За отсутствием собственных ученых мужей в Академии долгое время состояли почти сплошь одни иностранцы – как дельные, так и никчемные. К числу первых относились молодой швейцарец Леонард Эйлер, про которого в реестре 1737 года сказано: «профессор вышней математики, сочиняет высокие и остроумные математические вещи, которые по прочтении в конференции издаются в печать»; французский астроном и картограф Жан-Николя Делиль: «днем и ночью трудится в астрономических обсервациях и над генеральною картою Российского государства»; два выходца из Тюбингенского университета – зоолог Иоганн-Георг Дювернуа («ныне пишет историю о слоне, морже и ките») и физик Георг-Вольфганг Крафт («рассматривает натуру размышлениями и частыми экспериментами»).

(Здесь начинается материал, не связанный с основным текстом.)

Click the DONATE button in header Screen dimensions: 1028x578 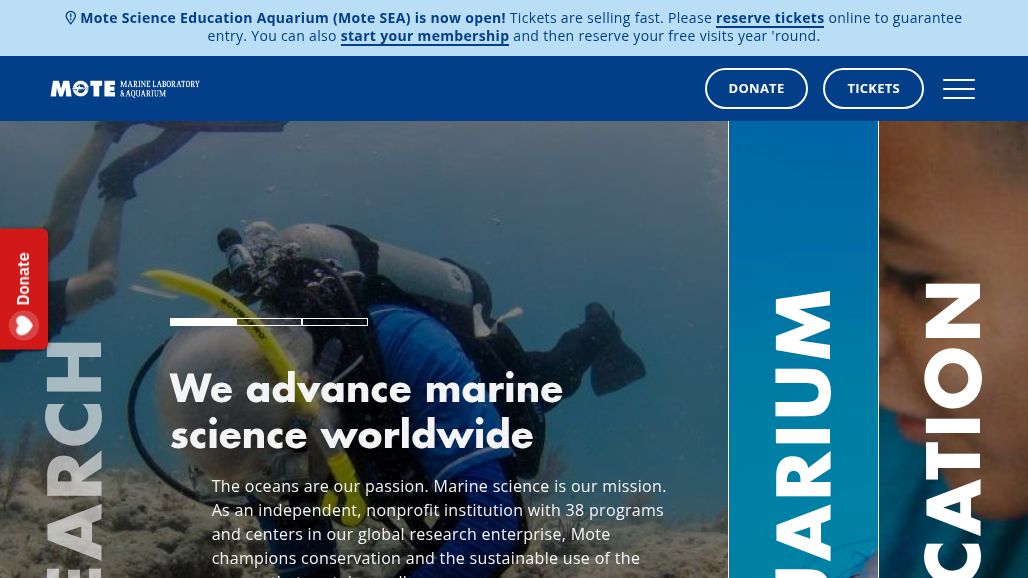(x=756, y=88)
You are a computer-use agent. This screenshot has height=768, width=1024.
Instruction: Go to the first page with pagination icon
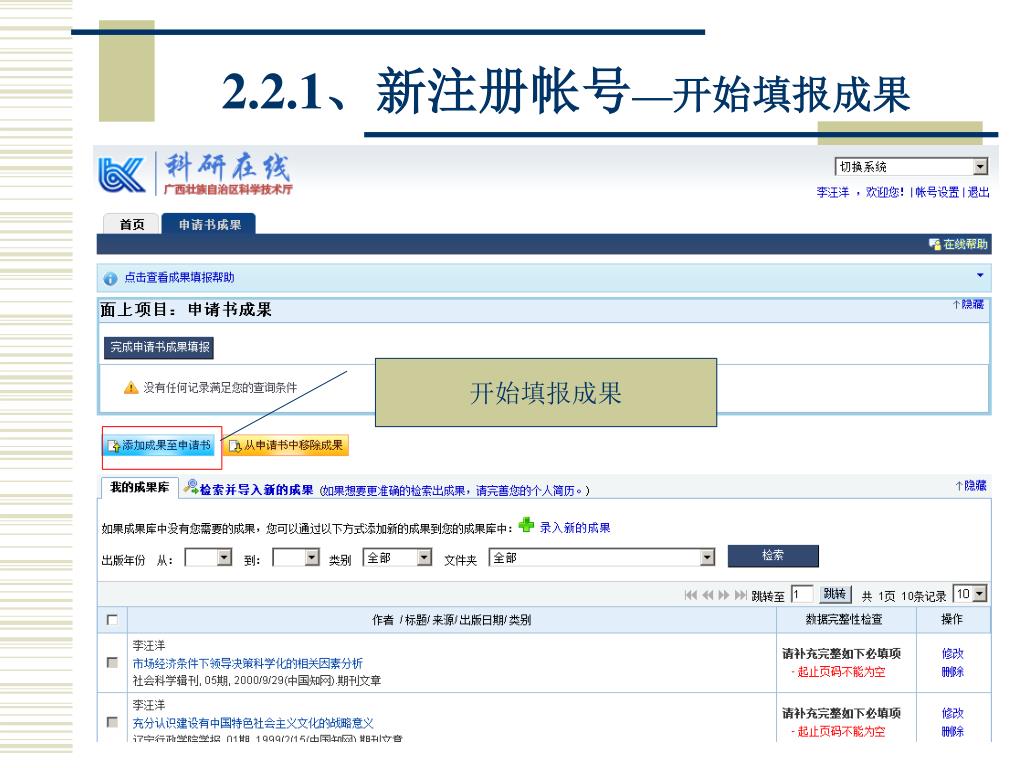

Самым же ценным сотрудником оказался лейпцигский студент Герхард-Фридрих Миллер, настоящий полимат, занимавшийся лингвистикой, историей, географией, этнографией и статистикой. В 1730-е годы Миллер состоял в экспедиции, которая исследовала всю Сибирь, и впоследствии написал «Историю Сибири». Памяти этого замечательного ученого сильно помешала его вражда с Михайлой Ломоносовым. В первом томе я рассказывал, как печально закончилась для немца попытка обосновать варяжскую гипотезу происхождения русской государственности (политически грамотный Ломоносов победил оппонента, нажаловавшись начальству на возмутительный непатриотизм подобной теории).
Первые русские сотрудники академии пока не поднимались выше адъюнктов, но объяснялось это не «бироновщиной» и не «засилием немцев», а нехваткой опыта. Скоро, впрочем, ситуация изменится.
Герхард Миллер (
Не без участия Академии открылся в 1732 году и Шляхетский корпус, который стал главным поставщиком кадров для военной и гражданской службы. Юных дворян обучали здесь не только «экзерциции» и фортификации, но также истории, географии, математике. Старшеклассники, «имеющие охоту к высшим гражданским наукам», имели в качестве учителей академических профессоров. В корпусе обучалось всего двести недорослей – для большой страны совсем немного, но главное, что был задан некий стандарт образованности, служивший примером для всего дворянского сословия.
Другой новацией, тоже не слишком массовой и сугубо столичной, стала мода на театр. Великий Петр эту европейскую забаву не жаловал. Царю с его патологической гипердинамией было трудно долго оставаться в положении зрителя, он предпочитал действа, в которых мог участвовать сам. Иного склада была ленивая Анна Иоанновна. Не довольствуясь доморощенными шутами и шутихами, она завела в Петербурге театральные зрелища: оперу, балет, итальянскую комедию. Публика с воодушевлением впитывала новые художественные впечатления. Построенный при Зимнем дворце театр, где выступали заезжие труппы, всегда был полон. Спектакли считались царским развлечением и могли происходить только в присутствии ее величества. Если императрица почему-либо не приезжала, занавес не поднимался и зрители должны были расходиться по домам. Притом билетов не продавали, в театр пускали только по придворным приглашениям-«повесткам», которые обычно выдавались особам старших чинов. Всё это придавало чужестранному развлечению возвышенный статус и готовило почву для создания русского театра. Он появится уже при Елизавете Петровне.